Understanding these mechanisms is important to treat anxiety, its symptoms and relevant pathologies. As a few examples, amygdala circuits overactivation can lead to the appearance of pathological anxiety or fear. Benzodiazepines like other GABAergic agents, by phasic inhibitory actions enhancement at the amygdala postsynaptic GABA a receptors, can decrease the appearance of anxiety or fear symptoms [4-6]. Serotonergic neurons would send some signals to the amygdala which can inhibit some of its outputs. By increasing the amounts of such signals with using serotonergic agents, it can be possible to alleviate anxiety or fear. Increased amounts of glutamate release in the amygdale can lead to the appearance of anxiety symptoms. Blocking such increased release by using certain agents which can bind to the certain subunit of the N and P/Q voltage-sensitive calcium channels at the presynaptic point, can also decrease the amounts of anxiety symptoms [7].

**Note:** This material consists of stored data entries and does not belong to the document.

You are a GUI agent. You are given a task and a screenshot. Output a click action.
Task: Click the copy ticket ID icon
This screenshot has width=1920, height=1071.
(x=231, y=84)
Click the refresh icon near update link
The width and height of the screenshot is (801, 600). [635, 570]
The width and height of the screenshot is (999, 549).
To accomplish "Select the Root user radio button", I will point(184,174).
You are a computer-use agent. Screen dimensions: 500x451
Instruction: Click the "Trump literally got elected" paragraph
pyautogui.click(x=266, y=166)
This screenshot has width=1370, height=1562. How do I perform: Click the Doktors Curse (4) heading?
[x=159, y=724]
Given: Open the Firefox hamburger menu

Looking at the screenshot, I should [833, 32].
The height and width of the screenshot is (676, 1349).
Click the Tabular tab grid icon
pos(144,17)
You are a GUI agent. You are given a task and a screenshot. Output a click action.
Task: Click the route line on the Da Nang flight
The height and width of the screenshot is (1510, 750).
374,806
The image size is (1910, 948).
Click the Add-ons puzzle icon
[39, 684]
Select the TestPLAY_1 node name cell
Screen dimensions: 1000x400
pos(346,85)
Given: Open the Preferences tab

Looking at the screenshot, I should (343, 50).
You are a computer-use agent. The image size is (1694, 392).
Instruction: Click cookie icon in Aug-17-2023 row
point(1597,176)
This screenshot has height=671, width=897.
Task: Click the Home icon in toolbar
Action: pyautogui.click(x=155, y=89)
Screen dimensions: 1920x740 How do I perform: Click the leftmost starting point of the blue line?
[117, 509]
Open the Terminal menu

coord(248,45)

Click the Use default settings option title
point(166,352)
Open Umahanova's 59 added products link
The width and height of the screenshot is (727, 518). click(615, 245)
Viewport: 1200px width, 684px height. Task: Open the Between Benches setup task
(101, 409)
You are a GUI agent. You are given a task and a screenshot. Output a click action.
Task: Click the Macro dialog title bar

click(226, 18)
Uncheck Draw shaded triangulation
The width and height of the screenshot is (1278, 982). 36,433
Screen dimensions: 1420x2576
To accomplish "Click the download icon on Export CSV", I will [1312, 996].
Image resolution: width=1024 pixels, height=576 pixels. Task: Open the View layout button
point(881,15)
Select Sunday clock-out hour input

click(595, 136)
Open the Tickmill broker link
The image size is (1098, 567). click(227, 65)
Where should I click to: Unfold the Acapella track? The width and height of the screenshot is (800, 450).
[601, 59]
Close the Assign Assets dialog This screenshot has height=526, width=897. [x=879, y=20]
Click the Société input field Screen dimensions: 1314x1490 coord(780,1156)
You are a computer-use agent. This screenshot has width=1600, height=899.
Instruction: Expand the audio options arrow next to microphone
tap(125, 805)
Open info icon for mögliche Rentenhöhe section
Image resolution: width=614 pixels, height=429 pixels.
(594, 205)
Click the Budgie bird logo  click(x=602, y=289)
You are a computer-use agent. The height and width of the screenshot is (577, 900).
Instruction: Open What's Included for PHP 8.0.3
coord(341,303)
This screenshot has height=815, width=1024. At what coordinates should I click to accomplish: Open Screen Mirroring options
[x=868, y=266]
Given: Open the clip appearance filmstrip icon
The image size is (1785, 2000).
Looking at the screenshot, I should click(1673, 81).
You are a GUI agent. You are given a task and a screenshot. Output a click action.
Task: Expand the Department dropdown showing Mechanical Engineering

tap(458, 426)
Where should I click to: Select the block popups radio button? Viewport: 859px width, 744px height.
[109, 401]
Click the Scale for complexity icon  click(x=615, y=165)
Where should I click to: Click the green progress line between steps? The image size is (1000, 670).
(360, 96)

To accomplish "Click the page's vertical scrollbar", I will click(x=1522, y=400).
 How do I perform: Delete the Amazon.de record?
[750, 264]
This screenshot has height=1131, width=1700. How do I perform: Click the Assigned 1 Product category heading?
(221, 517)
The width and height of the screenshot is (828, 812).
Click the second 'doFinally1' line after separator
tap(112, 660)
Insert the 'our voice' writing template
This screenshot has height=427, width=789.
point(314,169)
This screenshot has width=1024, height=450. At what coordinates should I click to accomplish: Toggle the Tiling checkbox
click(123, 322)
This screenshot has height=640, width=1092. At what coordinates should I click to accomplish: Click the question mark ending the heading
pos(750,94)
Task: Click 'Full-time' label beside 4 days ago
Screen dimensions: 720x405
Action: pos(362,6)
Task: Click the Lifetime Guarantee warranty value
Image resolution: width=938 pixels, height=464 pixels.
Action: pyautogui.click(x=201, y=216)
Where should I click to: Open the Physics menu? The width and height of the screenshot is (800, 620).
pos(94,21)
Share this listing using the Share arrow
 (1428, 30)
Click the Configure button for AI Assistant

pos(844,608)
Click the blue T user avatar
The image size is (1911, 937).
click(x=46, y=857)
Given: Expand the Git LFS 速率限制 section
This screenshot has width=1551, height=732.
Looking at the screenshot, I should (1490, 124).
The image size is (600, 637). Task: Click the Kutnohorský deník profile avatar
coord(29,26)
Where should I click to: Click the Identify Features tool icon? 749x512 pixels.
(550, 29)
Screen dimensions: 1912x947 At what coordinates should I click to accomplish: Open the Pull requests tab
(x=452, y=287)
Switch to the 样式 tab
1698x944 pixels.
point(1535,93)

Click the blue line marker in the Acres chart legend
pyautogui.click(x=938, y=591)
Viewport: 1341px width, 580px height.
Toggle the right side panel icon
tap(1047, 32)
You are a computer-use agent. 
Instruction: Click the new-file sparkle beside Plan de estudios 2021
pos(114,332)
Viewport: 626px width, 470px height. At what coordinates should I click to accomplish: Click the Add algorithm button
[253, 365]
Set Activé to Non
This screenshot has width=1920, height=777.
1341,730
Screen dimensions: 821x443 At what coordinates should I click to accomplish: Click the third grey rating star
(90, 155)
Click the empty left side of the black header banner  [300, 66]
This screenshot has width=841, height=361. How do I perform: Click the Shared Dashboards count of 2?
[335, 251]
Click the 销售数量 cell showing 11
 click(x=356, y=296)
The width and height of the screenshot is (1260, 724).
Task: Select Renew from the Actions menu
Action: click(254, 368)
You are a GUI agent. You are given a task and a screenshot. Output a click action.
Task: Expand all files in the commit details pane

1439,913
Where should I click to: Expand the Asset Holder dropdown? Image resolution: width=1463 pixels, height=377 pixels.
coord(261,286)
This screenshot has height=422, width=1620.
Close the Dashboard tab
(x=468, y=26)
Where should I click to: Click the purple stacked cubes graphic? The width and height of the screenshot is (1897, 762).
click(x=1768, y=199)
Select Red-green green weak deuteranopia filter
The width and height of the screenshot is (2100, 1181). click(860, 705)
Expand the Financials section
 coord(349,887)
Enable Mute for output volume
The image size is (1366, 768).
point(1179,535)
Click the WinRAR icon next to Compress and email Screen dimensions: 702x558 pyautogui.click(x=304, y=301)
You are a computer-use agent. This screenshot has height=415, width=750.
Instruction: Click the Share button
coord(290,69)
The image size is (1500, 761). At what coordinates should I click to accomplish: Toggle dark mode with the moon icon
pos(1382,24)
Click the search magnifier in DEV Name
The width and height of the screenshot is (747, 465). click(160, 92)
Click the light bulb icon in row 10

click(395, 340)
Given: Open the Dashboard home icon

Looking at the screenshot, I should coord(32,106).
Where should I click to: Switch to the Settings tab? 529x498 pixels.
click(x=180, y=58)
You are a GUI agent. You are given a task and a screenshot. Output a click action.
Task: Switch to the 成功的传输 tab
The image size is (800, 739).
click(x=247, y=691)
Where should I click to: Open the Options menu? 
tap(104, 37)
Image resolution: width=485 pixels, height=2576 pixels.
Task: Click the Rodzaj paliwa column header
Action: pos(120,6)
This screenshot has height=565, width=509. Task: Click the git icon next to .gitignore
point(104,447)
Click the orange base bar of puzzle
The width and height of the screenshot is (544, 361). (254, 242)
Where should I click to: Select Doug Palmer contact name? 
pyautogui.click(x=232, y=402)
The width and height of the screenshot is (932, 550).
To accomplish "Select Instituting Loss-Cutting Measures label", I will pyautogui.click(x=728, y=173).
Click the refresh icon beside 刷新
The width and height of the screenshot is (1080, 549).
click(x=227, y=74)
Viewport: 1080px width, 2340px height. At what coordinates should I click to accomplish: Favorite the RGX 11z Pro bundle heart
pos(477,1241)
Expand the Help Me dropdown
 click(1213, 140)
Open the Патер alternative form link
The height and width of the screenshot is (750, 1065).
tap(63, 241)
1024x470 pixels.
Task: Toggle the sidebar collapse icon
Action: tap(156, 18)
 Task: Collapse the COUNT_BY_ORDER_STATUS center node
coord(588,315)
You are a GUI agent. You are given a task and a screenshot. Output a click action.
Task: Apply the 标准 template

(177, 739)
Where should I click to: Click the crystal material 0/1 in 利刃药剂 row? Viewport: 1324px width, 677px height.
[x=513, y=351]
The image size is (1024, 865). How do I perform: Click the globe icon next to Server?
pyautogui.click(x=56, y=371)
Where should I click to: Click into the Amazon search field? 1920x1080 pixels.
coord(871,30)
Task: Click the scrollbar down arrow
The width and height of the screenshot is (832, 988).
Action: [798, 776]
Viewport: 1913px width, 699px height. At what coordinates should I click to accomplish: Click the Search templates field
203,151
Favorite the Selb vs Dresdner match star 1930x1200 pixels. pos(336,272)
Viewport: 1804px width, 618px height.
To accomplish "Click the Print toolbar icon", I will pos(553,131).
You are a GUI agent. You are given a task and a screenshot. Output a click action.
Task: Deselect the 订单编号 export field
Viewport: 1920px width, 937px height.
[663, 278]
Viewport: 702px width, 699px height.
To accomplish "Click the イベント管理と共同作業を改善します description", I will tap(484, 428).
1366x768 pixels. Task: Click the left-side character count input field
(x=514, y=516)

Understanding the basic neurobiological mechanisms which are involved in the appearance of anxiety or fear symptoms is of great importance to control such symptoms at the bedside much more effectively. Also such understanding would lead to finding possible novel treatment agents which can be used in the patients suffering from such pathologies.

1. Gorman JM, Hirschfeld RM, Ninan PT (2002) New developments in the neurobiological basis of anxiety disorders. Psychopharmacol Bull 36(suppl 2): 49-67.
2. Pennartz CM, Berke JD, Graybiel AM, Meer M, Redish AD, et al. (2009) Corticostriatal interactions during learning, memory processing and decision making. J Neurosci 29(41): 12831-12838.
3. Bryant RA, Felmingham K, Kemp A, Das P, Hughes G, et al. (2008) Amygdala and ventral anterior cingulate activation predicts treatment response to cognitive behaviour therapy for post-traumatic stress disorder. Psychol Med 38(4): 555-561.
4. LeDoux J (2007) The amygdala. Curr Biol 17(20): R868-R874.
5. Morrison FG, Ressler KJ (2014) From the neurobiology of extinction to improved clinical treatments. Depress Anxiety 31(4): 279-290.
6. Geiger MJ, Neufang S, Stein DJ, Domschke K (2014) Arousal and the attentional network in panic disorder. Hum Psychopharmacol 29(6): 599-603.
7. Ball TM, Stein MB, Paulus MP (2013) Toward the application of functional neuroimaging to individualized treatment for anxiety and depression. Depress Anxiety 31(11): 920-933.